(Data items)
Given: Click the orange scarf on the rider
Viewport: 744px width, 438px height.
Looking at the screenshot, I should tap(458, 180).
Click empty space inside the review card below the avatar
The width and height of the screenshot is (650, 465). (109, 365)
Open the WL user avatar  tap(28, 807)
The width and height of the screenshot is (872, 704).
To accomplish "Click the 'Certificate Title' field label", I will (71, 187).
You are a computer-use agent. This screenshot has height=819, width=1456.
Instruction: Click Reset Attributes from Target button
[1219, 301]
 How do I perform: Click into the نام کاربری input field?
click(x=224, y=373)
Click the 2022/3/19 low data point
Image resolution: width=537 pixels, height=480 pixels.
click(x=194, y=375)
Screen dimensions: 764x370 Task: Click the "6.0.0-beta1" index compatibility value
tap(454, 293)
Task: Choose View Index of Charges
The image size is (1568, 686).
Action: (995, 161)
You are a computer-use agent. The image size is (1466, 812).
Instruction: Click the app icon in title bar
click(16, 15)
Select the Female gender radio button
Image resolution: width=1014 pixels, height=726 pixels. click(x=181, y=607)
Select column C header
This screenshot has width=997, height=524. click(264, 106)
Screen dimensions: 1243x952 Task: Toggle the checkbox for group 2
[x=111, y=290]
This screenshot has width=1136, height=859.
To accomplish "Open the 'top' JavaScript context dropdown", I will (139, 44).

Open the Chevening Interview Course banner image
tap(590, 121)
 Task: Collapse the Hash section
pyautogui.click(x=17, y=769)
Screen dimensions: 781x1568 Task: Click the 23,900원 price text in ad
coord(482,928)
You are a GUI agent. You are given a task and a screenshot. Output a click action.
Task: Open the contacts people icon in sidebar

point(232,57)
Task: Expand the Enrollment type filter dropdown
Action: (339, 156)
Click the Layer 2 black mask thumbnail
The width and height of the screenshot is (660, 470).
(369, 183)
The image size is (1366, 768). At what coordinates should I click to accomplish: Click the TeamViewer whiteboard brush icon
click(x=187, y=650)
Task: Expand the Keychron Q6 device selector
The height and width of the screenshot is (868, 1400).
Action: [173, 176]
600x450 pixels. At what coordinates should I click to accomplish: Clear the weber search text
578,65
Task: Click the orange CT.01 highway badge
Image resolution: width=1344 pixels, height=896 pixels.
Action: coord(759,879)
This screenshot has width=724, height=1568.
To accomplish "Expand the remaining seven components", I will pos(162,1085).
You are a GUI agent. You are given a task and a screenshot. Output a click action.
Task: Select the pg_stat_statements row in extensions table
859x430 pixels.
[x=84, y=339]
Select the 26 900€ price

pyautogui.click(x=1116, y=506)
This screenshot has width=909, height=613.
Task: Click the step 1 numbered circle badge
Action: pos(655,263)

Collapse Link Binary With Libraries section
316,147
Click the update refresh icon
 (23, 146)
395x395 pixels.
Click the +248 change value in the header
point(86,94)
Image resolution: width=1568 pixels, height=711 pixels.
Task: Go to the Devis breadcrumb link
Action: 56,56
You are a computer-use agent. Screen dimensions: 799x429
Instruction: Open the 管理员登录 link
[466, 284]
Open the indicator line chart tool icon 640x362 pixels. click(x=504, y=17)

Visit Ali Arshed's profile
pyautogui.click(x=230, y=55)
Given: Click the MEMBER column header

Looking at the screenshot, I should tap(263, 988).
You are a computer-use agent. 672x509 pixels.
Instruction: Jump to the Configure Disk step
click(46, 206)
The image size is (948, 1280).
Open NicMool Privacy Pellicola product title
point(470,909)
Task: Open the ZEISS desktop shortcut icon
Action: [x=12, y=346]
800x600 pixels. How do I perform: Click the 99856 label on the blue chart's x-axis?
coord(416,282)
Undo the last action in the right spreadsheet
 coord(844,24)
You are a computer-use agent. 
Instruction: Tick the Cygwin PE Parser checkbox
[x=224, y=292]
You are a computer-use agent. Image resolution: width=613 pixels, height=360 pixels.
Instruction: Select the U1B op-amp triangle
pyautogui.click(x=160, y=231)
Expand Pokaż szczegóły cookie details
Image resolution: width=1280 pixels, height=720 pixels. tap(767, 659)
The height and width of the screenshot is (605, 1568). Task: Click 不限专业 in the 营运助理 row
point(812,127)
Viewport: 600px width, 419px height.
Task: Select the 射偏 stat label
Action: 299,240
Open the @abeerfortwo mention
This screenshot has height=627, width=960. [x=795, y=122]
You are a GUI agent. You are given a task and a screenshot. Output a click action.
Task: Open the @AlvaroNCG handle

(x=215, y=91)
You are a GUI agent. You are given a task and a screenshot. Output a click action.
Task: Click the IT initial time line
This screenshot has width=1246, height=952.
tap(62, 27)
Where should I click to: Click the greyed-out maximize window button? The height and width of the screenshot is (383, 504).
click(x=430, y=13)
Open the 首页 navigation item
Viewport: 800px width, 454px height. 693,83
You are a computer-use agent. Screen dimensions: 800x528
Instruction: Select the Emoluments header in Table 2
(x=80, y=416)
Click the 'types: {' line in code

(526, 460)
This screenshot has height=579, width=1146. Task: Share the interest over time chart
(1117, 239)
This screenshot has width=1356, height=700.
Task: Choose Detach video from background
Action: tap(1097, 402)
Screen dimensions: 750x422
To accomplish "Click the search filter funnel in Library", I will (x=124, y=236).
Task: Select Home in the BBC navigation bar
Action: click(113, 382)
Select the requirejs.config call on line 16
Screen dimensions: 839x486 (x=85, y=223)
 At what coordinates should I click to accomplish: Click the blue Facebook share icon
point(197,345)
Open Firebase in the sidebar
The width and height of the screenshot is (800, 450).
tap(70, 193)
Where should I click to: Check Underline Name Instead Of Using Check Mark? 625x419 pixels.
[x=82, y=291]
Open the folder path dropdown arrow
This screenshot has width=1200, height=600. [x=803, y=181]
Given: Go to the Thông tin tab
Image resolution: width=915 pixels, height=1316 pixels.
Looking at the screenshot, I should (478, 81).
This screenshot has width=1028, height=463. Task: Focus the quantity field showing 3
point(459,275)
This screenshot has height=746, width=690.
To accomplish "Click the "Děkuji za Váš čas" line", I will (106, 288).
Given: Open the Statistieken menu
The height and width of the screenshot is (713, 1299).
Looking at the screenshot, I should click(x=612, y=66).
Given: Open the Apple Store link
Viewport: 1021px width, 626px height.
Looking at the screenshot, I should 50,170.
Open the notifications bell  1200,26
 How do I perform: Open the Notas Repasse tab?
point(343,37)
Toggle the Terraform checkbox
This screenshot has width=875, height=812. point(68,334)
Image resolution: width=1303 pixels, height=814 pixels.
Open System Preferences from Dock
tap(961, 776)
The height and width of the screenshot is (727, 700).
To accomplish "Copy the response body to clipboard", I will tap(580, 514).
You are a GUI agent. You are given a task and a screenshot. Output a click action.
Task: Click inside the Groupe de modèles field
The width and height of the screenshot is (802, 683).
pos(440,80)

== Goal of the exercise ==
Each record must be duplicated exactly, with none missing.

== Reply ==
Given: Click the orange scarf on the rider
Viewport: 744px width, 438px height.
Looking at the screenshot, I should tap(458, 180).
Click empty space inside the review card below the avatar
The width and height of the screenshot is (650, 465). (109, 365)
Open the WL user avatar  tap(28, 807)
The width and height of the screenshot is (872, 704).
To accomplish "Click the 'Certificate Title' field label", I will (71, 187).
You are a computer-use agent. This screenshot has height=819, width=1456.
Instruction: Click Reset Attributes from Target button
[1219, 301]
 How do I perform: Click into the نام کاربری input field?
click(x=224, y=373)
Click the 2022/3/19 low data point
Image resolution: width=537 pixels, height=480 pixels.
click(x=194, y=375)
Screen dimensions: 764x370 Task: Click the "6.0.0-beta1" index compatibility value
tap(454, 293)
Task: Choose View Index of Charges
The image size is (1568, 686).
Action: (995, 161)
You are a computer-use agent. The image size is (1466, 812).
Instruction: Click the app icon in title bar
click(16, 15)
Select the Female gender radio button
Image resolution: width=1014 pixels, height=726 pixels. click(x=181, y=607)
Select column C header
This screenshot has width=997, height=524. click(264, 106)
Screen dimensions: 1243x952 Task: Toggle the checkbox for group 2
[x=111, y=290]
This screenshot has width=1136, height=859.
To accomplish "Open the 'top' JavaScript context dropdown", I will (139, 44).

Open the Chevening Interview Course banner image
tap(590, 121)
 Task: Collapse the Hash section
pyautogui.click(x=17, y=769)
Screen dimensions: 781x1568 Task: Click the 23,900원 price text in ad
coord(482,928)
You are a GUI agent. You are given a task and a screenshot. Output a click action.
Task: Open the contacts people icon in sidebar

point(232,57)
Task: Expand the Enrollment type filter dropdown
Action: (339, 156)
Click the Layer 2 black mask thumbnail
The width and height of the screenshot is (660, 470).
(369, 183)
The image size is (1366, 768). At what coordinates should I click to accomplish: Click the TeamViewer whiteboard brush icon
click(x=187, y=650)
Task: Expand the Keychron Q6 device selector
The height and width of the screenshot is (868, 1400).
Action: [173, 176]
600x450 pixels. At what coordinates should I click to accomplish: Clear the weber search text
578,65
Task: Click the orange CT.01 highway badge
Image resolution: width=1344 pixels, height=896 pixels.
Action: coord(759,879)
This screenshot has width=724, height=1568.
To accomplish "Expand the remaining seven components", I will pos(162,1085).
You are a GUI agent. You are given a task and a screenshot. Output a click action.
Task: Select the pg_stat_statements row in extensions table
859x430 pixels.
[x=84, y=339]
Select the 26 900€ price

pyautogui.click(x=1116, y=506)
This screenshot has width=909, height=613.
Task: Click the step 1 numbered circle badge
Action: pos(655,263)

Collapse Link Binary With Libraries section
316,147
Click the update refresh icon
 (23, 146)
395x395 pixels.
Click the +248 change value in the header
point(86,94)
Image resolution: width=1568 pixels, height=711 pixels.
Task: Go to the Devis breadcrumb link
Action: 56,56
You are a computer-use agent. Screen dimensions: 799x429
Instruction: Open the 管理员登录 link
[466, 284]
Open the indicator line chart tool icon 640x362 pixels. click(x=504, y=17)

Visit Ali Arshed's profile
pyautogui.click(x=230, y=55)
Given: Click the MEMBER column header

Looking at the screenshot, I should tap(263, 988).
You are a computer-use agent. 672x509 pixels.
Instruction: Jump to the Configure Disk step
click(46, 206)
The image size is (948, 1280).
Open NicMool Privacy Pellicola product title
point(470,909)
Task: Open the ZEISS desktop shortcut icon
Action: [x=12, y=346]
800x600 pixels. How do I perform: Click the 99856 label on the blue chart's x-axis?
coord(416,282)
Undo the last action in the right spreadsheet
 coord(844,24)
You are a computer-use agent. 
Instruction: Tick the Cygwin PE Parser checkbox
[x=224, y=292]
You are a computer-use agent. Image resolution: width=613 pixels, height=360 pixels.
Instruction: Select the U1B op-amp triangle
pyautogui.click(x=160, y=231)
Expand Pokaż szczegóły cookie details
Image resolution: width=1280 pixels, height=720 pixels. tap(767, 659)
The height and width of the screenshot is (605, 1568). Task: Click 不限专业 in the 营运助理 row
point(812,127)
Viewport: 600px width, 419px height.
Task: Select the 射偏 stat label
Action: 299,240
Open the @abeerfortwo mention
This screenshot has height=627, width=960. [x=795, y=122]
You are a GUI agent. You are given a task and a screenshot. Output a click action.
Task: Open the @AlvaroNCG handle

(x=215, y=91)
You are a GUI agent. You are given a task and a screenshot. Output a click action.
Task: Click the IT initial time line
This screenshot has width=1246, height=952.
tap(62, 27)
Where should I click to: Click the greyed-out maximize window button? The height and width of the screenshot is (383, 504).
click(x=430, y=13)
Open the 首页 navigation item
Viewport: 800px width, 454px height. 693,83
You are a computer-use agent. Screen dimensions: 800x528
Instruction: Select the Emoluments header in Table 2
(x=80, y=416)
Click the 'types: {' line in code

(526, 460)
This screenshot has height=579, width=1146. Task: Share the interest over time chart
(1117, 239)
This screenshot has width=1356, height=700.
Task: Choose Detach video from background
Action: tap(1097, 402)
Screen dimensions: 750x422
To accomplish "Click the search filter funnel in Library", I will (x=124, y=236).
Task: Select Home in the BBC navigation bar
Action: click(113, 382)
Select the requirejs.config call on line 16
Screen dimensions: 839x486 (x=85, y=223)
 At what coordinates should I click to accomplish: Click the blue Facebook share icon
point(197,345)
Open Firebase in the sidebar
The width and height of the screenshot is (800, 450).
tap(70, 193)
Where should I click to: Check Underline Name Instead Of Using Check Mark? 625x419 pixels.
[x=82, y=291]
Open the folder path dropdown arrow
This screenshot has width=1200, height=600. [x=803, y=181]
Given: Go to the Thông tin tab
Image resolution: width=915 pixels, height=1316 pixels.
Looking at the screenshot, I should (478, 81).
This screenshot has width=1028, height=463. Task: Focus the quantity field showing 3
point(459,275)
This screenshot has height=746, width=690.
To accomplish "Click the "Děkuji za Váš čas" line", I will (106, 288).
Given: Open the Statistieken menu
The height and width of the screenshot is (713, 1299).
Looking at the screenshot, I should click(x=612, y=66).
Given: Open the Apple Store link
Viewport: 1021px width, 626px height.
Looking at the screenshot, I should 50,170.
Open the notifications bell  1200,26
 How do I perform: Open the Notas Repasse tab?
point(343,37)
Toggle the Terraform checkbox
This screenshot has width=875, height=812. point(68,334)
Image resolution: width=1303 pixels, height=814 pixels.
Open System Preferences from Dock
tap(961, 776)
The height and width of the screenshot is (727, 700).
To accomplish "Copy the response body to clipboard", I will tap(580, 514).
You are a GUI agent. You are given a task and a screenshot. Output a click action.
Task: Click inside the Groupe de modèles field
The width and height of the screenshot is (802, 683).
pos(440,80)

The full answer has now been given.